ペライアシューマンが収録された2つのアルバムを久しぶりに聴いてみた。このアルバムは10年程前に購入したディスクで、一つはシューマンシューベルトソナタカップリング、もう一つはシューマンシューベルトの幻想曲(シューベルトはさすらい人)がカップリングされたアルバムである。録音は確か90年代初めの方だったかな。


当時はペライアに結構ハマっていて、あの美しいタッチによるシューマンは特に好きだった。


今、10年後にこうして聴いてみると、改めてそのタッチの美しさにうっとり。特に静かな部分や流れるような部分でのタッチとフレージングは絶品。シューマンの幻想的な心の世界が透明感に満ち、瑞々しく演奏されている。


内田光子による幻想曲のライブ演奏などを聴いていると、やはりメリハリがすごく効いていて、リズミックな部分でのアクセントがもう少しペライアの演奏に欲しいところ。やっぱりシューマンの曲には躁鬱てきなメリハリがあるととても美しく響くと思う。


ペライアの演奏は色彩感はあるのだが、全体が流れるように美し過ぎて、対比的な面白さが無く物足りない。
でも、静かな部分での美しさは格別で本当にうっとりします。結局今の所、幻想曲でペライアより美しい演奏はないな〜。
内田光子が録音したらどうなるのか、楽しみなのですが今の所録音予定は無いかと。

シフのベートーヴェンは最大の残念賞でした。

gtyo2010-01-10


アンドラーシュ・シフ
ベートーヴェンピアノソナタ Op.109, Op.110, Op.111

強いて言えば星4つだけど...。

レコ芸で絶賛だったシフのベートーヴェン、特に最後の3つのソナタ、大絶賛だったんですけど...ゲー全然ダメでした。
なんせ9月頃に出たバッハのライブ録音のパルティータが名演だっただけに、大絶賛のベートーヴェン、期待大だったんですけどね、やっぱり人の言う事、特にポリおじさんを絶賛するようなレコ芸の批評家の言う事を真に受けちゃダメですね...

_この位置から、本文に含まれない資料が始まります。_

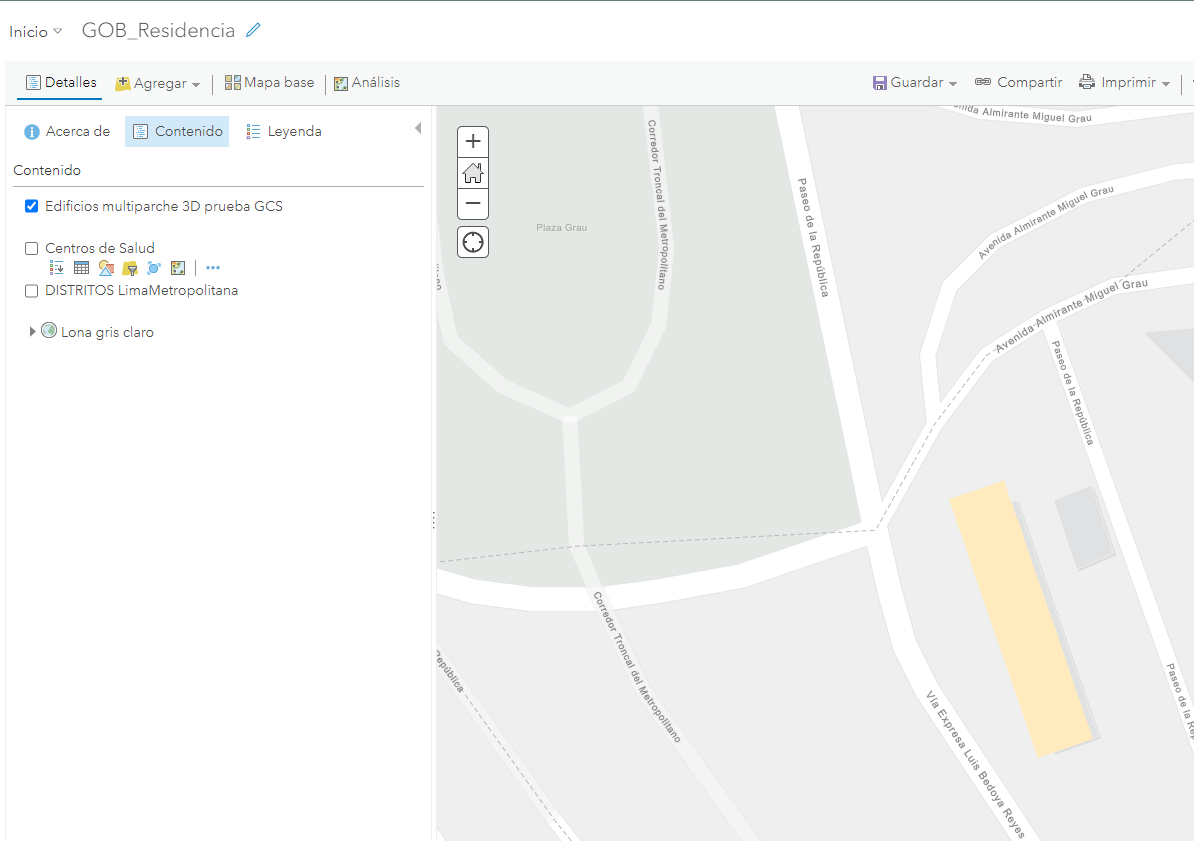This screenshot has height=841, width=1194.
Task: Disable the Edificios multiparche 3D prueba GCS layer
Action: pos(31,206)
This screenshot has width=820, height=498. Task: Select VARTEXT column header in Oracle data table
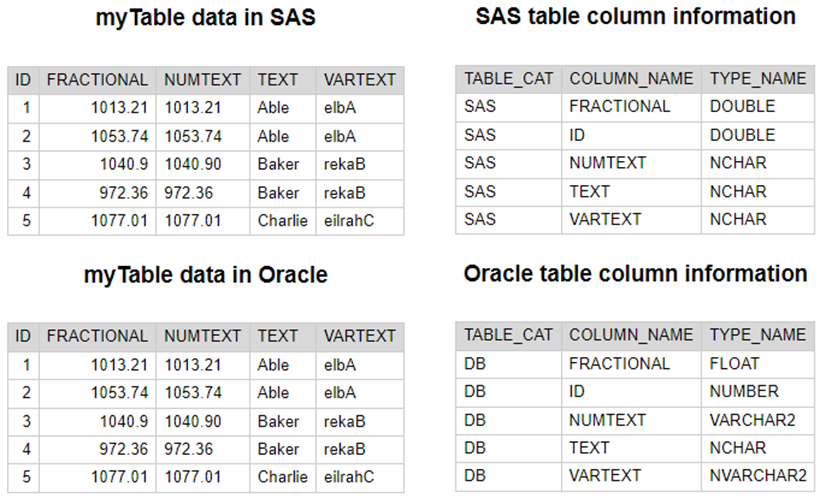click(360, 337)
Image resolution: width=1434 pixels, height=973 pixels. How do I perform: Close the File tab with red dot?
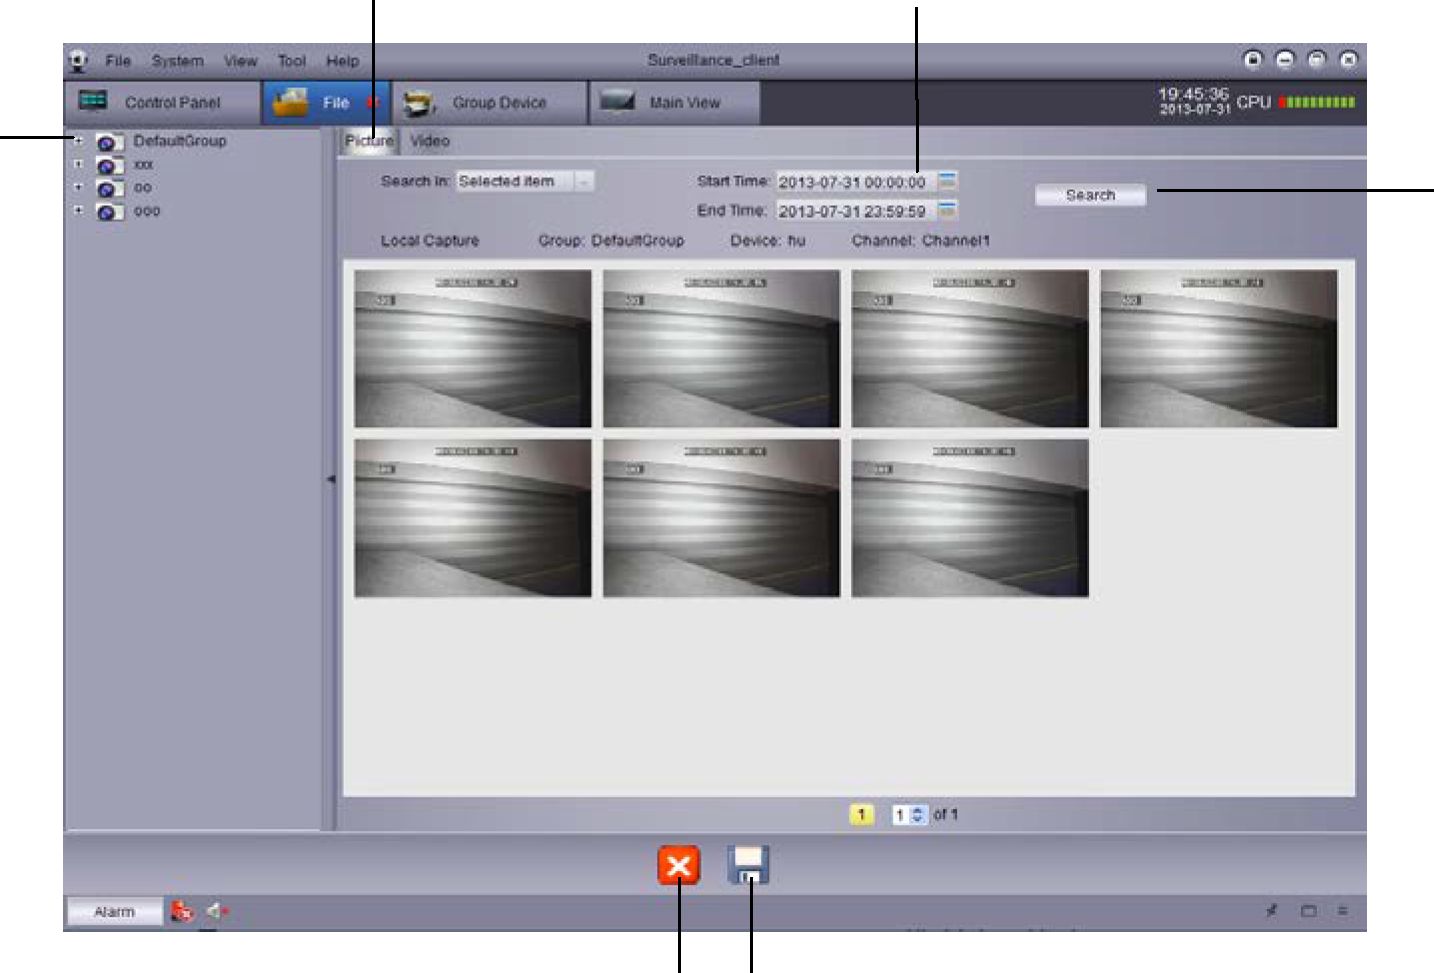click(372, 103)
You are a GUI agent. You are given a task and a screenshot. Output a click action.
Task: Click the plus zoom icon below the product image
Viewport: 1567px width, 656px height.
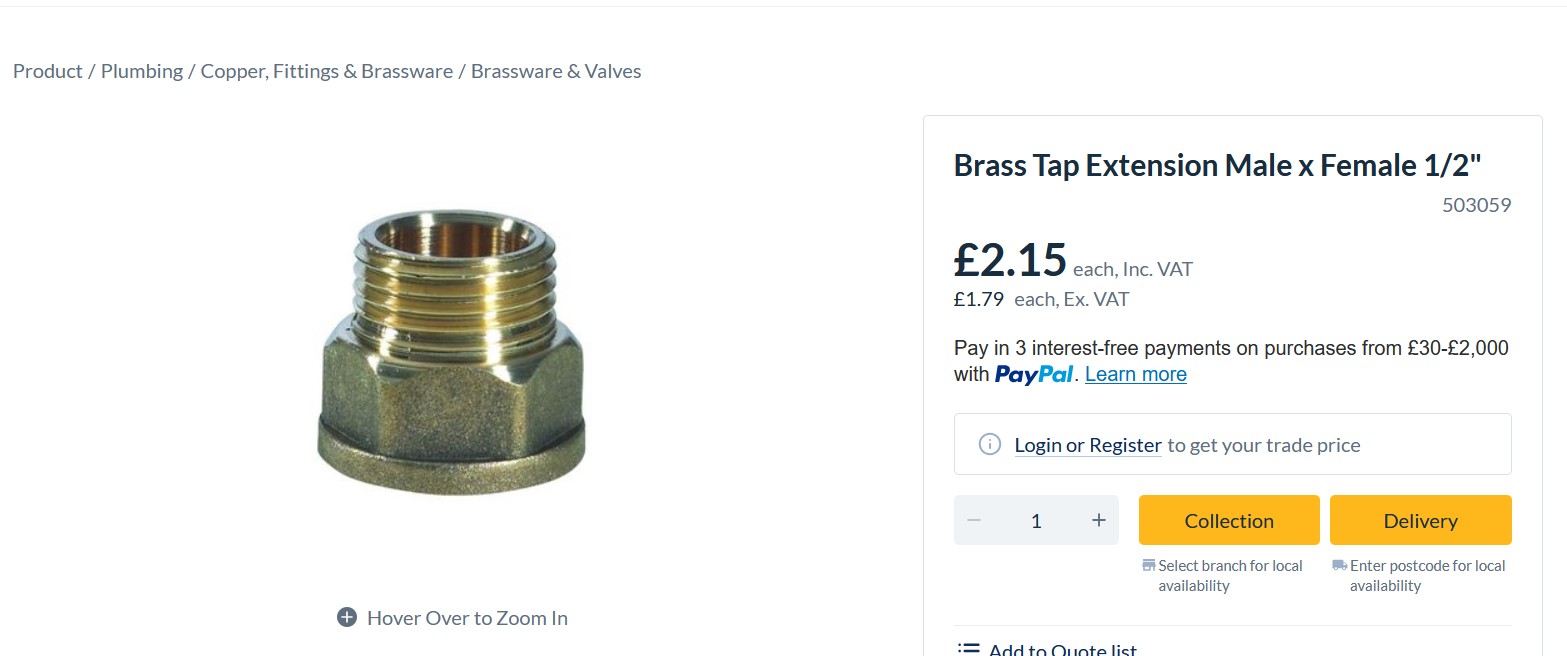(x=346, y=617)
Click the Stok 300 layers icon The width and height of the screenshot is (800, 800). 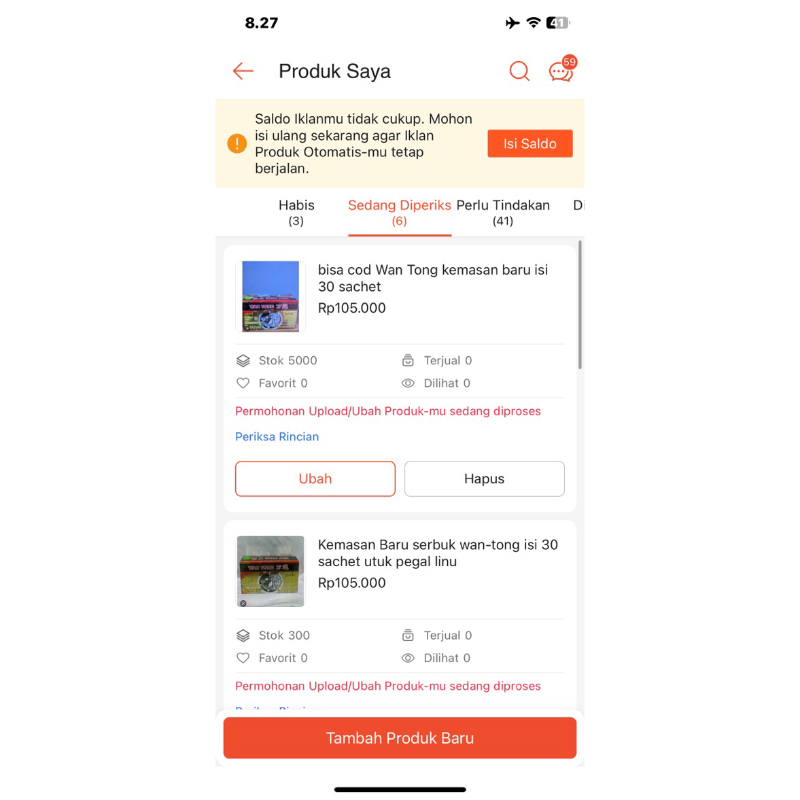point(243,635)
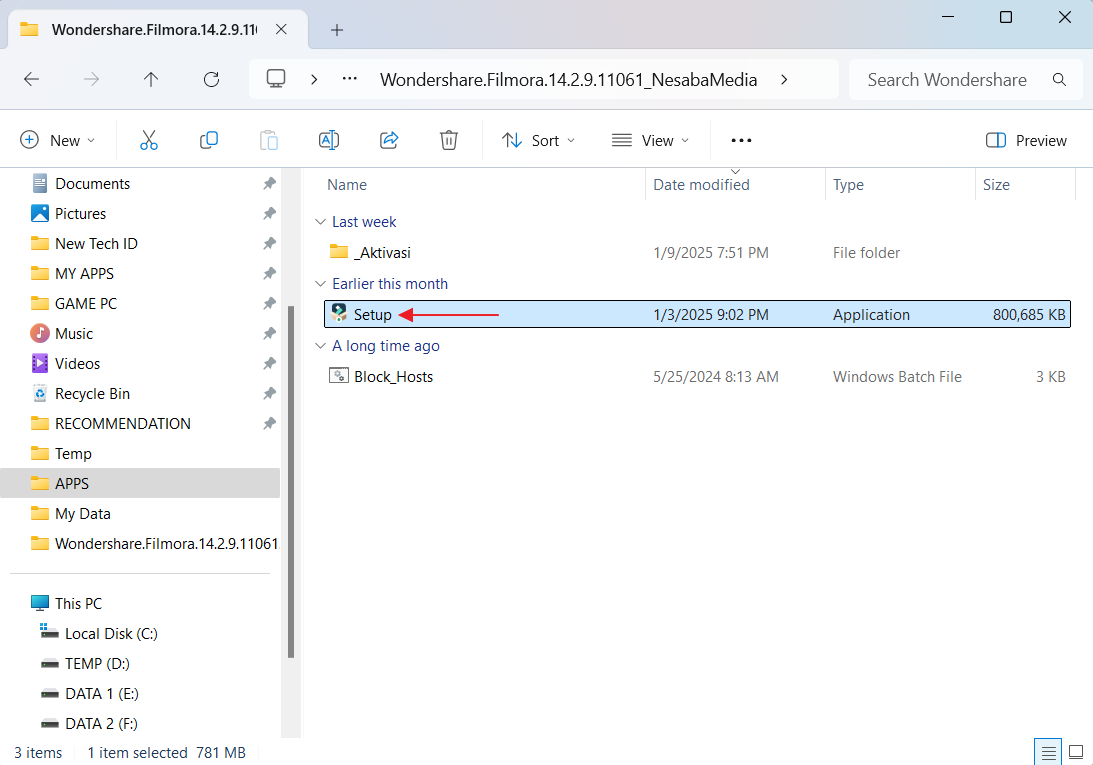
Task: Select Local Disk (C:) in sidebar
Action: click(x=111, y=634)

なにがイケナイか、まあこういうのも言っちゃえば好みでしょうけど、シフのベートーヴェンは枯れすぎています。
ワビサビな演奏が、秋の野原な感じなんです。シフはもっと前に録音すべきだったのかもしれないですね。とにかくベートーヴェンに必要な光の強さみたいなものがなく、枯淡な美しさなんですよ。枯れて本当に枯れちゃったアラウみたいな爺さん的演奏というより、茶人とかの美しく枯淡な境地です。
繊細で変幻自在な美しさを地味に秘めてるんだけど、これはベートーヴェンの求めてた音では無いと思うな...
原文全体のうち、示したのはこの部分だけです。